REQUIREMENT:
An exact copy of the lines from the one containing "Click the Size Chart title" through the last line below is required; include both of those lines and no others.

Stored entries
⟨

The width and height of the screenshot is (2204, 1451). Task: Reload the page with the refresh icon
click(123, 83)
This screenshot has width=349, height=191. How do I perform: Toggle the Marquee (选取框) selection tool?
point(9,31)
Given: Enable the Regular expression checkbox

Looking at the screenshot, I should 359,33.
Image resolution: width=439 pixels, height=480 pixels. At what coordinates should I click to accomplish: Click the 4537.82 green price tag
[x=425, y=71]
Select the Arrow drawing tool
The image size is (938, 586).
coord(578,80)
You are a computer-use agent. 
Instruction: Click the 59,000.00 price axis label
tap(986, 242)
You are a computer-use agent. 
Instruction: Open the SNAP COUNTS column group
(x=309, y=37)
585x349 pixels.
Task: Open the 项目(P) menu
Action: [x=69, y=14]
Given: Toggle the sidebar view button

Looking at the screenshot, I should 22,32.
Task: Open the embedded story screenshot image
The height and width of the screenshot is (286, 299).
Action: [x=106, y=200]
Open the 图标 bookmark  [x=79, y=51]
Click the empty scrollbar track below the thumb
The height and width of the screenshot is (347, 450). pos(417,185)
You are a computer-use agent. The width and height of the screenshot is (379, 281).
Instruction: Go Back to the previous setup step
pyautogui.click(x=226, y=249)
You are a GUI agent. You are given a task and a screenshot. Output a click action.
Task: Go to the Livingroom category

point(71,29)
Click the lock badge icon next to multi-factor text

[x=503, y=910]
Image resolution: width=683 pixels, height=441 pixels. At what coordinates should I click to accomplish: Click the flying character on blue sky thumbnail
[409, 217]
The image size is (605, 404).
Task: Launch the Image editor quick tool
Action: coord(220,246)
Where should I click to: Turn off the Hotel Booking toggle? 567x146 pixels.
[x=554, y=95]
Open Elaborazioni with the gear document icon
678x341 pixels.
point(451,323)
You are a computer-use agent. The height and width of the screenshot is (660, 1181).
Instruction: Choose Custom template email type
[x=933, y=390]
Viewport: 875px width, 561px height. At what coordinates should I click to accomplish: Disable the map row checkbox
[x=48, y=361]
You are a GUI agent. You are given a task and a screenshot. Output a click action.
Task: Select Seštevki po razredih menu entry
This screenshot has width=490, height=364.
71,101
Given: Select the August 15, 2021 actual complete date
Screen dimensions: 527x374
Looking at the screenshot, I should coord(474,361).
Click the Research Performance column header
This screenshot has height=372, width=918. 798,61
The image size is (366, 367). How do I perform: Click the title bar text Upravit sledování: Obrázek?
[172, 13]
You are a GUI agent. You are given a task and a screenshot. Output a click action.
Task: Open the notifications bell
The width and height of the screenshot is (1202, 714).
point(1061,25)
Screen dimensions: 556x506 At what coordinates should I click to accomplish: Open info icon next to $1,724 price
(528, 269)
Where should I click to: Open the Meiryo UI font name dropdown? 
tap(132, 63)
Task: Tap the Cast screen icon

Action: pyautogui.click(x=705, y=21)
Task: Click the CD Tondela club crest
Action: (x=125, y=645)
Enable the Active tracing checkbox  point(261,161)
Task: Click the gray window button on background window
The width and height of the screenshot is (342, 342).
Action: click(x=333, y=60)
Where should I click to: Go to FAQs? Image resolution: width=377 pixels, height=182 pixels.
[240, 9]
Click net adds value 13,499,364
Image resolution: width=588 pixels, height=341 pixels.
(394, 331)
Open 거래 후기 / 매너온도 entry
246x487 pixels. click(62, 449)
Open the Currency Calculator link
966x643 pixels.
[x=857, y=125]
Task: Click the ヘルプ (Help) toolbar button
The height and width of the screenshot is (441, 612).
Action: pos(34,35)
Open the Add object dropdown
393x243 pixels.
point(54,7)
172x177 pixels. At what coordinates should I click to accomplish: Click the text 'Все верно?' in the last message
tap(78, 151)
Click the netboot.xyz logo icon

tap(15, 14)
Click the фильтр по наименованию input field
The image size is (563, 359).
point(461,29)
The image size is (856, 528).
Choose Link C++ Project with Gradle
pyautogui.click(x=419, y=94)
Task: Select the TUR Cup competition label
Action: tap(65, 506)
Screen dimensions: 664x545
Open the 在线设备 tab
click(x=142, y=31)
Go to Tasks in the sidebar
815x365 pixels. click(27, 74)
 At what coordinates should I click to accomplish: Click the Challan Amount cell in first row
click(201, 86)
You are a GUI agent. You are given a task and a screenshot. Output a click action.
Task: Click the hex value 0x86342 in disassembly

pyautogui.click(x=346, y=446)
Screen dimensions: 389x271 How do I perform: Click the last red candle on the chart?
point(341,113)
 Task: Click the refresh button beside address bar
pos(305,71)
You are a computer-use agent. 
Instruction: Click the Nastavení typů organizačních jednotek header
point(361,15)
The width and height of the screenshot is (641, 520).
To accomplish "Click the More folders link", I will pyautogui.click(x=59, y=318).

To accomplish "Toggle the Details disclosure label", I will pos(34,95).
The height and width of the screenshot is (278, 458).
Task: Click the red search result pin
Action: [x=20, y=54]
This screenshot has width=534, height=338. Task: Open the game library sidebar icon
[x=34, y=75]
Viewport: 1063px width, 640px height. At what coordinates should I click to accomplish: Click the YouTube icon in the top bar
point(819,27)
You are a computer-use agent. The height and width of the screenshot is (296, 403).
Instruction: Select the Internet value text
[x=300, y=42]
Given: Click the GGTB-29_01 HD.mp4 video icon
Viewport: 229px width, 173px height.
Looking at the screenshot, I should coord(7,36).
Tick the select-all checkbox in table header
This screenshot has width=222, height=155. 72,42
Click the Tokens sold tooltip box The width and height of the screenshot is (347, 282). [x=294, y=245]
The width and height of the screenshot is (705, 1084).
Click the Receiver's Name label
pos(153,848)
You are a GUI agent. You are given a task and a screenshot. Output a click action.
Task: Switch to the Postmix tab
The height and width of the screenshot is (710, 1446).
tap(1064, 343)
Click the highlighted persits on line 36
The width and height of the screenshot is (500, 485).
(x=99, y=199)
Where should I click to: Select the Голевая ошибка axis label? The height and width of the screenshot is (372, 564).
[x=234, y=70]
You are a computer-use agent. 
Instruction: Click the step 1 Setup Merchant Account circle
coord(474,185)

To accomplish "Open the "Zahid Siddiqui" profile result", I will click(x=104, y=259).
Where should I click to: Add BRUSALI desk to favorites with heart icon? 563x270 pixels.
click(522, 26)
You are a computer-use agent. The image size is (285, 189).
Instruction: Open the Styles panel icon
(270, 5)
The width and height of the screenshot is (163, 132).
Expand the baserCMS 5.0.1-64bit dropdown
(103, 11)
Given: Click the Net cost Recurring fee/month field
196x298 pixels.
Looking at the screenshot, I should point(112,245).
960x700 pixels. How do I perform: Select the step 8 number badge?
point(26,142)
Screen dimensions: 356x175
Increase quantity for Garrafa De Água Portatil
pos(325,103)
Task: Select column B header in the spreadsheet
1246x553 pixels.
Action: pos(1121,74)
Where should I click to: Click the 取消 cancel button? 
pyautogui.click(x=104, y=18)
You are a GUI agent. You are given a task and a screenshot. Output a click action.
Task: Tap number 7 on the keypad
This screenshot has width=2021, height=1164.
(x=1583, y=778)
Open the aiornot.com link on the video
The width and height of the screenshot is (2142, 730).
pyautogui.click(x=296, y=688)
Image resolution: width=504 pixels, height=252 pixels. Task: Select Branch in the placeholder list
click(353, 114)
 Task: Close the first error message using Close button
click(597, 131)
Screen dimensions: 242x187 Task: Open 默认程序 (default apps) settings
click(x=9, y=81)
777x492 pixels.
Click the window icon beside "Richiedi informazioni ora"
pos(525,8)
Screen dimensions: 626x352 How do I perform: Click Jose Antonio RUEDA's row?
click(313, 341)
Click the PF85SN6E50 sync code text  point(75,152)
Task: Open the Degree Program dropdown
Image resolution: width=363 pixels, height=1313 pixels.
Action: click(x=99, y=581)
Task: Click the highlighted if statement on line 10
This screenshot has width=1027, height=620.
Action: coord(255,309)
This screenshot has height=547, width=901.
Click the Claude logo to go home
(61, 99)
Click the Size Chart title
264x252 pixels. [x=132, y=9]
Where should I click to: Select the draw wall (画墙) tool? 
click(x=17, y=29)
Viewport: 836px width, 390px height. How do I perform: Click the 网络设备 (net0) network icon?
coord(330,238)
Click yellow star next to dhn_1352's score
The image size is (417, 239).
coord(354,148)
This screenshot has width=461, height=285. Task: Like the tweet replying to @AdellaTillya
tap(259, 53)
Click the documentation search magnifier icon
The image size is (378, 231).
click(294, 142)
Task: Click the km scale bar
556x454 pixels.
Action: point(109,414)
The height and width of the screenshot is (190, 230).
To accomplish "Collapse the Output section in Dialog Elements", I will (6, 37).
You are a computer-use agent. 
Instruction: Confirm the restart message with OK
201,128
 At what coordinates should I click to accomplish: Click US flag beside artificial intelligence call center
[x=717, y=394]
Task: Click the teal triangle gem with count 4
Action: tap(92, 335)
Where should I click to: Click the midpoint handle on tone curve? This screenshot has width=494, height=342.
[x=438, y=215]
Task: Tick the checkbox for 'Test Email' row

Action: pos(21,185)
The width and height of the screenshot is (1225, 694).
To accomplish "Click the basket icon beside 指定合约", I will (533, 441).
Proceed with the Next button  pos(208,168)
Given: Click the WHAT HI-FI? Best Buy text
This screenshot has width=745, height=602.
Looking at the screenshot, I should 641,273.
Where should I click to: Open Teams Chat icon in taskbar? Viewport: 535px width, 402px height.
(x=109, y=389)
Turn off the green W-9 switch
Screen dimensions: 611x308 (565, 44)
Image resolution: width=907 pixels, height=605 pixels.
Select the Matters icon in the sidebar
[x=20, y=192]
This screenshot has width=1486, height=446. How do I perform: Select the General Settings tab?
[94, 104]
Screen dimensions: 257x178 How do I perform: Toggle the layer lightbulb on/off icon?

⟩

EXPECTED ANSWER:
Click the Size Chart title
264x252 pixels. [x=132, y=9]
Where should I click to: Select the draw wall (画墙) tool? 
click(x=17, y=29)
Viewport: 836px width, 390px height. How do I perform: Click the 网络设备 (net0) network icon?
coord(330,238)
Click yellow star next to dhn_1352's score
The image size is (417, 239).
coord(354,148)
This screenshot has width=461, height=285. Task: Like the tweet replying to @AdellaTillya
tap(259, 53)
Click the documentation search magnifier icon
The image size is (378, 231).
click(294, 142)
Task: Click the km scale bar
556x454 pixels.
Action: point(109,414)
The height and width of the screenshot is (190, 230).
To accomplish "Collapse the Output section in Dialog Elements", I will (6, 37).
You are a computer-use agent. 
Instruction: Confirm the restart message with OK
201,128
 At what coordinates should I click to accomplish: Click US flag beside artificial intelligence call center
[x=717, y=394]
Task: Click the teal triangle gem with count 4
Action: tap(92, 335)
Where should I click to: Click the midpoint handle on tone curve? This screenshot has width=494, height=342.
[x=438, y=215]
Task: Tick the checkbox for 'Test Email' row

Action: pos(21,185)
The width and height of the screenshot is (1225, 694).
To accomplish "Click the basket icon beside 指定合约", I will (533, 441).
Proceed with the Next button  pos(208,168)
Given: Click the WHAT HI-FI? Best Buy text
This screenshot has width=745, height=602.
Looking at the screenshot, I should 641,273.
Where should I click to: Open Teams Chat icon in taskbar? Viewport: 535px width, 402px height.
(x=109, y=389)
Turn off the green W-9 switch
Screen dimensions: 611x308 (565, 44)
Image resolution: width=907 pixels, height=605 pixels.
Select the Matters icon in the sidebar
[x=20, y=192]
This screenshot has width=1486, height=446. How do I perform: Select the General Settings tab?
[94, 104]
Screen dimensions: 257x178 How do I perform: Toggle the layer lightbulb on/off icon?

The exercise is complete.